## SUPPLIED INFORMATION
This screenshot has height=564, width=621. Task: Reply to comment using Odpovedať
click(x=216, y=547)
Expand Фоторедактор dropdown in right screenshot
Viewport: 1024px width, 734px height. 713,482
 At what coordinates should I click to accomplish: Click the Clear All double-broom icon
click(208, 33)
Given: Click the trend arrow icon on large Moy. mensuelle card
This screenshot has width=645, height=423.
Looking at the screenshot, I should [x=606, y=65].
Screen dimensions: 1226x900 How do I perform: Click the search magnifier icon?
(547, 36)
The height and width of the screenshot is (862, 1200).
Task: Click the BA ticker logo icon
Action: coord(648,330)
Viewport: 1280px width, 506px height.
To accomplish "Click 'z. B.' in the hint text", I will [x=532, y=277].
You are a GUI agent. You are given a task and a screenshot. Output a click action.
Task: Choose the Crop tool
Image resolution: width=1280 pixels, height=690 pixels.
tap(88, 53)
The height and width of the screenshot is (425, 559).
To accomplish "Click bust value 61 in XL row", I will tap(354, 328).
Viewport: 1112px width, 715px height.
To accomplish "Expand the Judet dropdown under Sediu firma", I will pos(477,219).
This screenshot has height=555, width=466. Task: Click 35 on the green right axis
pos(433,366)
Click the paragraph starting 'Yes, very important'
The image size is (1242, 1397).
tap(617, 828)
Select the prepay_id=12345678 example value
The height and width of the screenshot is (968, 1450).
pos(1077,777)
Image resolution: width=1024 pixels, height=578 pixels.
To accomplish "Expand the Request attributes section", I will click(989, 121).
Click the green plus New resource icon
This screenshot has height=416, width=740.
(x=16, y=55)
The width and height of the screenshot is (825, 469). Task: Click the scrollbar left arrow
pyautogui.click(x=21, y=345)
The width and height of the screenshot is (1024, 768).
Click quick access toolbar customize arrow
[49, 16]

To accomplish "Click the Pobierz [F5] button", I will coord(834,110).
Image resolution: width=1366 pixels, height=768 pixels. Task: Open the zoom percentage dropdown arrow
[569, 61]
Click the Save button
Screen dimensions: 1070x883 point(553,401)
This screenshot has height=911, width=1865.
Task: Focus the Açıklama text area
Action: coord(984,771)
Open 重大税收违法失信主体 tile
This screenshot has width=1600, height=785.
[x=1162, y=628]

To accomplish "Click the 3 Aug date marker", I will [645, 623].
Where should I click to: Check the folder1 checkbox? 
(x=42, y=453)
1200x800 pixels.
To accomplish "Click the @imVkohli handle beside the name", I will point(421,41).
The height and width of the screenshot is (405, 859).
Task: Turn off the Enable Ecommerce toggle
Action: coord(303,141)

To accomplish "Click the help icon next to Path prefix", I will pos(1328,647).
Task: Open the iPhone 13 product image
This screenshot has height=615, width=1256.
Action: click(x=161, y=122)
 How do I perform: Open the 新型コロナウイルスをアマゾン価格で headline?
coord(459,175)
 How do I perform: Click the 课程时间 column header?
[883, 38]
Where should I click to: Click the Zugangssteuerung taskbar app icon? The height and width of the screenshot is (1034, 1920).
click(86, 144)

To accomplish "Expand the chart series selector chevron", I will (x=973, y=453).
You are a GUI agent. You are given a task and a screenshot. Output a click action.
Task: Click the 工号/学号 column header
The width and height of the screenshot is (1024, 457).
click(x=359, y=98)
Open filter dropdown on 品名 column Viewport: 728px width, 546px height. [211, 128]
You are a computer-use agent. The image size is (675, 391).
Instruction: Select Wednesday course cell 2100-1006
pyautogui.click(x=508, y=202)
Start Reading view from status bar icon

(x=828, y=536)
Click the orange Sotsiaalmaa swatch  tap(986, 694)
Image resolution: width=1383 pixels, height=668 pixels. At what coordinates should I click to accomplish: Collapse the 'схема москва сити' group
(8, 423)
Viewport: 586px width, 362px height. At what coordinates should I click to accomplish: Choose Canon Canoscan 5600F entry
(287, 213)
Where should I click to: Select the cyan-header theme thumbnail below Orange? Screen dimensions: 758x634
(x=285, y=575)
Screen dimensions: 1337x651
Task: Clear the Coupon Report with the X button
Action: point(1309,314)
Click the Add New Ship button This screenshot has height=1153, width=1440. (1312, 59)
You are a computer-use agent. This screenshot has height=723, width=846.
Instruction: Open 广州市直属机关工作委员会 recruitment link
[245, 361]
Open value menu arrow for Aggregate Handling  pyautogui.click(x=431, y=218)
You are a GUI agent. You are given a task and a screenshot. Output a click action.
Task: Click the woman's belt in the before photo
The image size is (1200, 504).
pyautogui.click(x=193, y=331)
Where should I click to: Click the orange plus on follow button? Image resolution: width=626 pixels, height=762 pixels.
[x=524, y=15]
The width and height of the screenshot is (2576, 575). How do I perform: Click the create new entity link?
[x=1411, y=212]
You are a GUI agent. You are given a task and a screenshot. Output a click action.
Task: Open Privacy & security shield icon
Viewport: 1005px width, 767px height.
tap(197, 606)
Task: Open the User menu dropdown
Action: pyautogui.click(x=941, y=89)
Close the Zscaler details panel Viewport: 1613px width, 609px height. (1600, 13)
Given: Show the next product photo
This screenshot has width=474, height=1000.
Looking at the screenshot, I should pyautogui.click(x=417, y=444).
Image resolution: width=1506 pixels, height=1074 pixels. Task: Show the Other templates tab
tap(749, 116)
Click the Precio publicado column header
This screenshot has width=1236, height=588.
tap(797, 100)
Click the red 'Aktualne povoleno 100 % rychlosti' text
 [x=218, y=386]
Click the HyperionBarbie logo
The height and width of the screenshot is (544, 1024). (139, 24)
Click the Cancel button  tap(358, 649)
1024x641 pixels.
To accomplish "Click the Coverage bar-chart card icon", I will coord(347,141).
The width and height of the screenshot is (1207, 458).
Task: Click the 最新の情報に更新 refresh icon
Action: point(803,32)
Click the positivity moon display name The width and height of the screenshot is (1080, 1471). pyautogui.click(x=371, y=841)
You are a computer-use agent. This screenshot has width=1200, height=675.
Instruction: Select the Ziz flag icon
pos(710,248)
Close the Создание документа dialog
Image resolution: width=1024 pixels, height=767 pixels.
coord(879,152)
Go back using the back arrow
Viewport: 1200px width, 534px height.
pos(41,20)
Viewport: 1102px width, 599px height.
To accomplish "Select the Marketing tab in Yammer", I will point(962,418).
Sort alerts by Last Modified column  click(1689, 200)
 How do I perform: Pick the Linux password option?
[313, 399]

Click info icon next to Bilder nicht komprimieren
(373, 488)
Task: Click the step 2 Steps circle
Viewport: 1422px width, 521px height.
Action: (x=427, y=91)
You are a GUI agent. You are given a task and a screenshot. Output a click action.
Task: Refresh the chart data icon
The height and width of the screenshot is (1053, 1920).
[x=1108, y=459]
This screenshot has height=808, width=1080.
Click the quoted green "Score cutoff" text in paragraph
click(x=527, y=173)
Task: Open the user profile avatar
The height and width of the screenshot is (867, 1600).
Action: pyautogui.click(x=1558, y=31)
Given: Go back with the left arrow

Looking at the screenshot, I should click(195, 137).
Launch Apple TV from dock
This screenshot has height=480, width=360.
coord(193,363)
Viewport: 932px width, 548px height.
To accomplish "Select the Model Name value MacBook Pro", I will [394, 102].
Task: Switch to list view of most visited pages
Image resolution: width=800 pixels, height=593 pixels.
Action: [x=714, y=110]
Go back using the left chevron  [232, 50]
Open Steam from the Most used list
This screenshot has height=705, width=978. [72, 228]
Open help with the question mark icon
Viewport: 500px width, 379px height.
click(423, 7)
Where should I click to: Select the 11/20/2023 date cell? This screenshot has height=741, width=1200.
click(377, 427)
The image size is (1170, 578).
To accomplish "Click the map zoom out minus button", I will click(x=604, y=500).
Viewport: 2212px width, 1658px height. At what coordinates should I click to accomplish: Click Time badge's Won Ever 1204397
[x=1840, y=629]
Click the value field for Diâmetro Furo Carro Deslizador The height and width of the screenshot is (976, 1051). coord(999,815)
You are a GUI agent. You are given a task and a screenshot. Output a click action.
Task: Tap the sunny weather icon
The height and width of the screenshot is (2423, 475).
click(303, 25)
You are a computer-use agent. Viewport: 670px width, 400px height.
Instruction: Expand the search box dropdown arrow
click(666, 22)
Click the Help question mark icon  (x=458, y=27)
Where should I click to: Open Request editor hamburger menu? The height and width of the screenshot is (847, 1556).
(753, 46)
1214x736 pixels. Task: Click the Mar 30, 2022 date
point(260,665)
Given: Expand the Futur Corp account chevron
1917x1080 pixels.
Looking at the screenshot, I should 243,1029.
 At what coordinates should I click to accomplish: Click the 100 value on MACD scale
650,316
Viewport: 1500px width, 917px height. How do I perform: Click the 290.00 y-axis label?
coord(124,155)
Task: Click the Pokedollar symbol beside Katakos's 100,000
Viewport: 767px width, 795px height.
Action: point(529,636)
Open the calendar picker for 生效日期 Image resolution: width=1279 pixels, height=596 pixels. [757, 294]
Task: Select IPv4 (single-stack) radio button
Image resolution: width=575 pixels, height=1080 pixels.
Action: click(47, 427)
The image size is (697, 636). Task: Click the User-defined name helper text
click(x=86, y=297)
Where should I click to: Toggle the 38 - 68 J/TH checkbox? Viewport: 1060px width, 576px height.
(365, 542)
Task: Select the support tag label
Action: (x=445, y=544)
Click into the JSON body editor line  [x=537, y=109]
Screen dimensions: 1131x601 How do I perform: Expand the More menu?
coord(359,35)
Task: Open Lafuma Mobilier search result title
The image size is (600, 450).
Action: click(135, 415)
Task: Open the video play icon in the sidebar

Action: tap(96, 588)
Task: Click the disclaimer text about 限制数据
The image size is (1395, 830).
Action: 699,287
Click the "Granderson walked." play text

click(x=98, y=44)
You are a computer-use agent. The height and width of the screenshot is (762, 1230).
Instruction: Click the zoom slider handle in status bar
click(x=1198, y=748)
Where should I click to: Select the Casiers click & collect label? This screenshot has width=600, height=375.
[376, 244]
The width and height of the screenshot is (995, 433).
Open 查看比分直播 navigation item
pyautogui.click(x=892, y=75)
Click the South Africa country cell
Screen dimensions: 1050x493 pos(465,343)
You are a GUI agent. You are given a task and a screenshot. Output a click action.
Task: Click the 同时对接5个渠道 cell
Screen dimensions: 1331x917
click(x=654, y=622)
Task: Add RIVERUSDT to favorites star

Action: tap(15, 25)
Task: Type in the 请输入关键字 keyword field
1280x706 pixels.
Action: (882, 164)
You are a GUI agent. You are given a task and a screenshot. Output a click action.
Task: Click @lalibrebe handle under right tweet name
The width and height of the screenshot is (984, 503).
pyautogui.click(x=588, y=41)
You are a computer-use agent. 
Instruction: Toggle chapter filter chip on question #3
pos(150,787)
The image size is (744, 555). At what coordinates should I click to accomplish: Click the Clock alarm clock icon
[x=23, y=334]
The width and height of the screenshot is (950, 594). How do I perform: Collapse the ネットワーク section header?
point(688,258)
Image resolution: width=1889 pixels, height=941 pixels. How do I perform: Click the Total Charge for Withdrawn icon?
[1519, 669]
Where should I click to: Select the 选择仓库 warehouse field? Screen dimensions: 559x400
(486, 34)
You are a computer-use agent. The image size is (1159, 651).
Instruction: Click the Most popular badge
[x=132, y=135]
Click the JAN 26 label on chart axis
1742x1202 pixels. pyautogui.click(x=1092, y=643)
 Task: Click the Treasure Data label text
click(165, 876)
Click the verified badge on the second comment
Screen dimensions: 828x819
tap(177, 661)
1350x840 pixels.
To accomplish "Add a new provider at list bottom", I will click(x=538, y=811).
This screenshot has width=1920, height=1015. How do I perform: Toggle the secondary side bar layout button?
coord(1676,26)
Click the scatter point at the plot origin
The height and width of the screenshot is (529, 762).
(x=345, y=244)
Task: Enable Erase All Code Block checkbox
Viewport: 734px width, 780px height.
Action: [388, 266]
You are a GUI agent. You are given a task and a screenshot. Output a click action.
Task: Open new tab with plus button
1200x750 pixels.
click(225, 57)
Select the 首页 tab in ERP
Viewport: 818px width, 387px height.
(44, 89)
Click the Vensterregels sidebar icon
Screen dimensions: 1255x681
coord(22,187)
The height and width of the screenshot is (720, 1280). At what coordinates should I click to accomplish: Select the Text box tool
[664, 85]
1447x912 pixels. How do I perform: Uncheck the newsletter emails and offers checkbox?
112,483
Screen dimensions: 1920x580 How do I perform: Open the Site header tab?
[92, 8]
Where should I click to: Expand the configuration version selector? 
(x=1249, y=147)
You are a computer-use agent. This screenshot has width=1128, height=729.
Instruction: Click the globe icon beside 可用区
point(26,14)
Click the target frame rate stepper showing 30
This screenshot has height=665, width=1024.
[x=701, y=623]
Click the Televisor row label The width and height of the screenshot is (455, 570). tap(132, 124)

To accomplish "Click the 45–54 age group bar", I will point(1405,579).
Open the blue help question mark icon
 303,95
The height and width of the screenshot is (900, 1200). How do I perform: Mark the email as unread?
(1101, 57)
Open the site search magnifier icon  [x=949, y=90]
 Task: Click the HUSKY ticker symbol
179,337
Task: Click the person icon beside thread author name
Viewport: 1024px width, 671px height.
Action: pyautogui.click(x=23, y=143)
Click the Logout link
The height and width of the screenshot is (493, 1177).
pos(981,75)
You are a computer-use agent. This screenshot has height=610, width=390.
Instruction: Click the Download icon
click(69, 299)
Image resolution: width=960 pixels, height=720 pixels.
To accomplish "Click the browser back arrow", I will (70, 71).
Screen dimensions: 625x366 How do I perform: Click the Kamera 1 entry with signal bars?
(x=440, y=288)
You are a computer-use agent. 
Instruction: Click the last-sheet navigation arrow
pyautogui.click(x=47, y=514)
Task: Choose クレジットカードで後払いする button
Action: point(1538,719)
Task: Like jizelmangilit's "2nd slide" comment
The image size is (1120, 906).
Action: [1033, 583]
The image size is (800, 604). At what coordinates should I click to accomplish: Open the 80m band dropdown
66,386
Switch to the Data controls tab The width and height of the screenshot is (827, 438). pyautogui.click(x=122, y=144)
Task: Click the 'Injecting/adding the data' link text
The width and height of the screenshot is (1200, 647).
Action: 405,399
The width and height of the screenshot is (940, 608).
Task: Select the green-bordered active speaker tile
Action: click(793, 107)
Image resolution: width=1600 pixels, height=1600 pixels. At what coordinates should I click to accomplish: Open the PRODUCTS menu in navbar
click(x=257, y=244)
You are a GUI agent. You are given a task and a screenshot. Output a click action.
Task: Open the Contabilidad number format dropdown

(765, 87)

## EXERCISE OBJECTIVE
For this exercise, gather every line of the data that contains the word "Switch".

## EXERCISE ANSWER
Task: Switch to list view of most visited pages
Switch to the Data controls tab The width and height of the screenshot is (827, 438). pyautogui.click(x=122, y=144)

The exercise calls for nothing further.